The smallest useful ask for the auth.md team is this: document AID as the "starting from a domain" preflight. Services that already support auth.md do not have to redesign anything. They publish one DNS record, support PKA when they publish key material, and let the existing auth.md machinery continue from the discovered endpoint.

§Where the Boundary Stays Clean

The tempting mistake would be to stuff auth.md into DNS. Do not do that.

AID should not publish agent_auth blocks, ID-JAG issuer lists, scopes, credential types, provider trust lists, revocation endpoints, SPIFFE bundle endpoints, WIMSE trust-domain mappings, or registration payloads in the DNS record. That information changes too often, is too large for the first-hop record, and belongs in OAuth metadata, service documentation, policy systems, and registration protocols.

The current AID v2 plan says this directly. AID v2 core supports auth.md through a non-normative OAuth handoff note, not by importing auth.md fields into the core record. The existing a=oauth2_code hint is enough to say "expect an OAuth-style layer next." The details should come from RFC 9728, RFC 8414, and agent_auth.

The trusted-provider list is the most important place this matters. In the agent-verified auth.md flow, a service decides whether to accept an ID-JAG from iss=https://provider.example by checking that issuer against a trust list it maintains. WorkOS is explicit that this list is security-critical configuration. AID should not silently replace it. A DNS first-hop record tells the agent where to start. It does not tell the service which ID-JAG issuers to trust.

Keeping the boundary clean means:

• AID does not become an authorization server.
• auth.md does not have to become a DNS discovery protocol.
• DNS carries the stable first-hop pointer and optional key.
• HTTP metadata carries the richer registration and authorization surface.

A later AID profile may explore whether a DNS-published key should attest to accepted issuers, JWKS locations, or provider metadata. Those are profile questions, not first-hop DNS record questions.

§Why the Layers Matter

The agent stack is separating into layers because it has to.

Discovery is not registration. Registration is not authorization. Authorization is not endpoint proof. Endpoint proof is not user consent. User consent is not workload federation.

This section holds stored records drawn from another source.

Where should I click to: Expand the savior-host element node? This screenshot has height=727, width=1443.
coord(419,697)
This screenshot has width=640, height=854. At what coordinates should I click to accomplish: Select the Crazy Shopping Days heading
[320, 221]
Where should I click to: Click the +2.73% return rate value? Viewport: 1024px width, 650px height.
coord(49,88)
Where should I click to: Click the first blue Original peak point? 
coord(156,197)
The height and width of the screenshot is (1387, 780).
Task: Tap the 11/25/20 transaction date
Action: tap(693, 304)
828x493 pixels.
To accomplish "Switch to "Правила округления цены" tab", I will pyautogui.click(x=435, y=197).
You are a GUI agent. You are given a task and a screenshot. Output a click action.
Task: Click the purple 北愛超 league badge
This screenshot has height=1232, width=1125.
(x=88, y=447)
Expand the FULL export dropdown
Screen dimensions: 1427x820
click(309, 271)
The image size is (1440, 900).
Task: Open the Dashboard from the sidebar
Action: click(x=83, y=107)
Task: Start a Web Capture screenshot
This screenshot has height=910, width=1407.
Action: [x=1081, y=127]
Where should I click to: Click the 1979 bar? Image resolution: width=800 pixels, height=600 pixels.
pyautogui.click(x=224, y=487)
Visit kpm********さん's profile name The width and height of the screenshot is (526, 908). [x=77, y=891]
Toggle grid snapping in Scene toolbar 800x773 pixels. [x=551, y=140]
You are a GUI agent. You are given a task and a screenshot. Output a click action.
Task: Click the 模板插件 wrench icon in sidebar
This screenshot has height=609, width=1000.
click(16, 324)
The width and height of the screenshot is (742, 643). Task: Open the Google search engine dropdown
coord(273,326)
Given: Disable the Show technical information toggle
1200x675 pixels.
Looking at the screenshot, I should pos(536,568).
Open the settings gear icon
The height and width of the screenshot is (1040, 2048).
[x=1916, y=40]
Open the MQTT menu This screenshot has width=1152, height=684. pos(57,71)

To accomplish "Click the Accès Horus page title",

Treating those as one problem is how you end up with DNS records that try to be JWT issuers, or registration endpoints that quietly take over endpoint verification. Each piece stays useful by being clear about where it stops. AID stops at the first hop and the optional endpoint proof. auth.md stops at registration and credential issuance. OAuth stops at the authorization grant. Each one is small enough to reason about because the next one picks up where it ends.

§Concrete Next Steps

For AID, the next step is modest. Add a non-normative auth.md handoff note to the v2 spec draft. It should say that after AID resolves and verifies an endpoint when PKA is present, clients continue into RFC 9728 Protected Resource Metadata, RFC 8414 Authorization Server Metadata, and an agent_auth registration flow where present.

For auth.md implementers, the AID integration recipe is:

1. If a client starts from a domain, resolve _agent.<domain> first.
2. If the selected AID record has PKA key material, verify the endpoint before sending identity assertions or credentials.
3. Then proceed with the normal auth.md flow.

For the WorkOS docs, this fits as a short "Starting from a domain" section rather than a major dependency:

That lets WorkOS embrace AID without making auth.md depend on AID. Services that do not publish AID still work. Services that do publish AID become easier for agents to find and safer to approach.

For reviewers, the thing to watch is overreach. AID can make auth.md safer at the first-contact boundary. It should not claim to verify auth.md itself, replace provider trust lists, or prove that an agent is authorized for a user action.

The composition works because the boundary is clean.

Sources: auth.md, WorkOS auth.md announcement, workos/auth.md reference implementation, RFC 9728, RFC 8414, ID-JAG draft, OAuth Client ID Metadata Document draft, AID v1.2 specification, AID v2 explained draft, and the AID v2 planning branch.